I’ll finish this riff on integrity with quite another story. This one comes from Nico Rost’s Goethe in Dachau.
First a bit about Rost. Rost was a Dutch journalist who was stationed in Berlin in the Weimar era and became great friends with the most advanced artists and lefties. In 1933, to honor his work in making known Germany’s leftist culture, the Nazis sent him to the Orienberg KZ. He was released after a couple of months, and he saw enough, was beaten enough, that he bore no illusions about the Nazis. He translated exiled German authors in Dutch, and fought with the Republicans in the Spanish Civil War. When the Germans invaded Belgium in 1940, he was stuck in Brussels. Unlike another literary journalist of the time, Paul de Man, who saw the Nazis as another career opportunity, Rost saw them as the enemy, and made his thoughts known in a paper he founded. It was shut down and he was shuffled between KZ until the end of the war. His last stop was Dachau. When he published this “journal” from Dachau in 1947, it received some attention, especially from German leftists. Then it was largely forgotten. It was never translated into English, so I am gonna translate this bit myself. It is an anecdote that helps to envision integrity as an actual life-value.

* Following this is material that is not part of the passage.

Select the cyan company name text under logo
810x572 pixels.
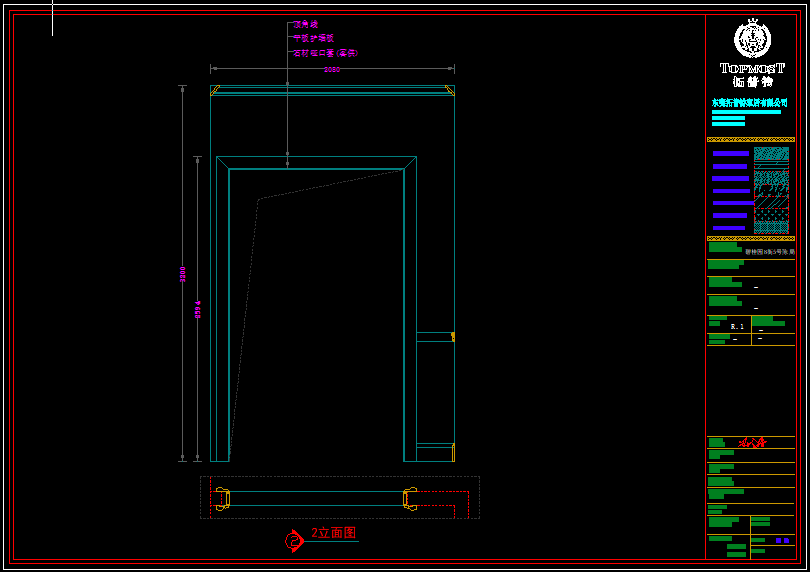(x=749, y=102)
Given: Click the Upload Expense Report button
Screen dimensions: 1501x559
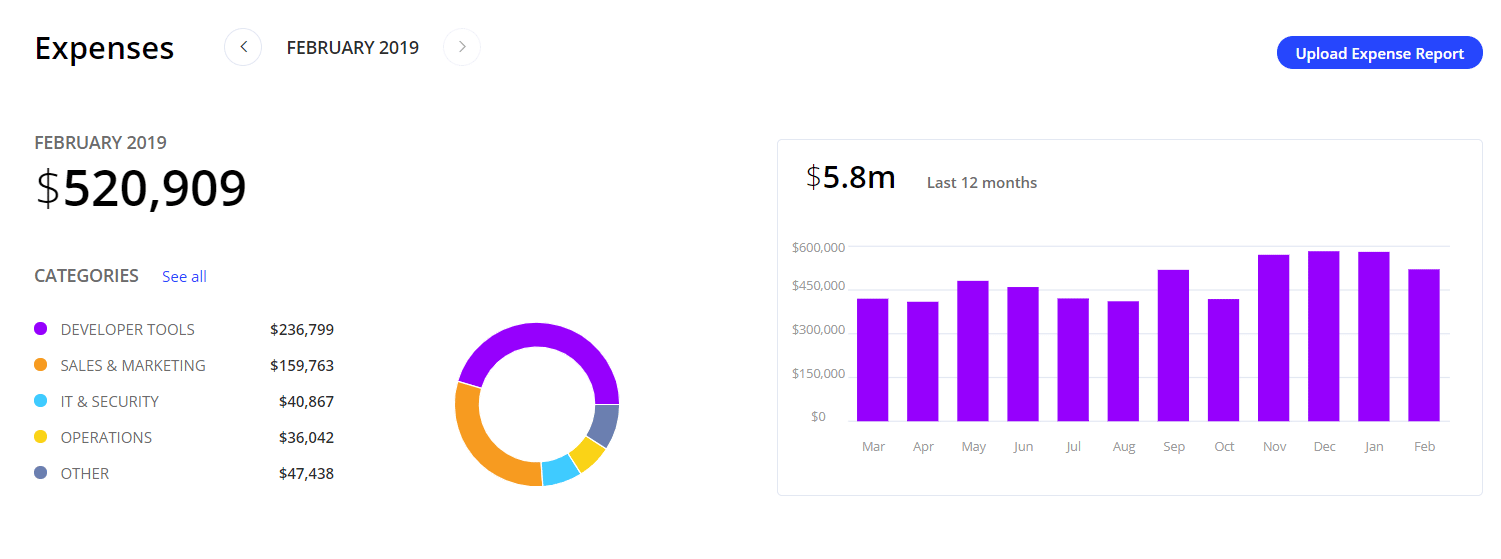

“In a neighboring bed [in the infirmary] lies a new one. A kind of Michael Kohlhaas, yet more good natured and sentimental than his classical model out of Kleist’s novella.
He is by profession a baker. He lives in the Kopenick near Berlin, and is now here, he tells me, for the second time. For the same offense.
“I baked cakes made out of flour that is better than that officially allowed, and with eggs. Not in order to earn more, but because they were being sent to the Front, and I couldn’t allow them to send bad cakes. I got a year for it. Then they wanted to release me, but they wanted me to pledge, in advance, to adhere strictly to the rules in the future. I couldn’t go for that. On the contrary, I explained to the Gestapo that I would certainly use good flour and eggs in the cakes, because I would not turn out mud for the women who came to me to send something good to their men on the front.
After I said this, they beat me all over again, and sent me back here.
He told this story very clearly and with many details. Modestly, even a little humbly, but before everything else satisfied in the feeling that he had done his duty, and that he couldn’t have done otherwise.
We sealed our friendship with each other, and he invited me to visit him after the war. I promised to do so.
“You just have to ask for the fat baker and even a child will lead you to me.”
Poor devil. He completely forgot that, in between, he had become as skinny as a piece of thread.”
Cake for cake’s sake. It is a revolutionary act.